Nation/World

Virginia Military Institute superintendent resigns after Black cadets describe relentless racism

The superintendent of the Virginia Military Institute resigned Monday morning after Black cadets described relentless racism at the nation’s oldest state-supported military college, and Democratic Gov. Ralph Northam ordered an independent probe of the school’s culture.

Retired Gen. J.H. Binford Peay III, 80, had been superintendent of the 181-year-old school since 2003.

In his resignation letter to John Boland, president of VMI’s Board of Visitors, Peay said that he’d been told by the governor’s chief of staff that Northam and other state legislators had “lost confidence in my leadership” and “desired my resignation.”

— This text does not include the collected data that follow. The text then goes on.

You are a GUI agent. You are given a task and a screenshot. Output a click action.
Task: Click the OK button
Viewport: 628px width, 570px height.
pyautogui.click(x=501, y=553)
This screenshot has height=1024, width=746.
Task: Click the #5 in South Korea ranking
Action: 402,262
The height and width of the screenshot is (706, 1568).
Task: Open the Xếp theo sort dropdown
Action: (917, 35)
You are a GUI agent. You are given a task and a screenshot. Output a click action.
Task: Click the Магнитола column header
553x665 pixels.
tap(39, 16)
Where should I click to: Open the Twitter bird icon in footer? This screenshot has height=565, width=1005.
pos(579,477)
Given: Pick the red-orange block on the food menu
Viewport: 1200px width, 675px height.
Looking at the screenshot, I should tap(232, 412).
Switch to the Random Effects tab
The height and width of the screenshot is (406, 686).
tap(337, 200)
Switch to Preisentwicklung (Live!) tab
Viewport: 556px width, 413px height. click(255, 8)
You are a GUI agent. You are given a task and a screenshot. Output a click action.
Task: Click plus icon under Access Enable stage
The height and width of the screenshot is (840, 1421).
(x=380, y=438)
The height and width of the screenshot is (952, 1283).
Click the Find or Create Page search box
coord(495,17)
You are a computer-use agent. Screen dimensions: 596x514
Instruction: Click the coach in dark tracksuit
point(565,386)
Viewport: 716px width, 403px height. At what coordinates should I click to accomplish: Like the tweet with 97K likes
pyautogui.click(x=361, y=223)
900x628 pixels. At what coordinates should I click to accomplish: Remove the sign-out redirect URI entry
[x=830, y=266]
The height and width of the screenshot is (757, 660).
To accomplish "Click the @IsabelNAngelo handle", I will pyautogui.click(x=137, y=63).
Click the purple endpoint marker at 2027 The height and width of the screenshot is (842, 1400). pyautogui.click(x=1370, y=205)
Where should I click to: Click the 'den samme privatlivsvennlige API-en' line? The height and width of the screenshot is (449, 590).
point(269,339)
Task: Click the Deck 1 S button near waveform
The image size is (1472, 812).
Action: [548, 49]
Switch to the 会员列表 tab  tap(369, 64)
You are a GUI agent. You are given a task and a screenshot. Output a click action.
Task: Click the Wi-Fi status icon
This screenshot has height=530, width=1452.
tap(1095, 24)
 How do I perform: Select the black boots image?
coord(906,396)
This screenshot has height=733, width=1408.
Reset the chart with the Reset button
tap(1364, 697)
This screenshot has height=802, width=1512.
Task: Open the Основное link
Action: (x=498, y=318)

“It has been the honor of my life to be the Superintendent of VMI for over seventeen years,” the retired four-star general wrote. “I always have and always will love the Institute, all of our cadets, alumni and the entire VMI family.”

During Peay’s tenure, multiple accounts of racist incidents have surfaced at VMI.

This month The Washington Post documented how one Black student filed a complaint against a White adjunct professor who reminisced about her father’s Ku Klux Klan membership last year in the middle of class. In 2018, a White sophomore told a Black freshman during Hell Week he would “lynch” his body and use his “dead corpse as a punching bag” - but was suspended, not expelled.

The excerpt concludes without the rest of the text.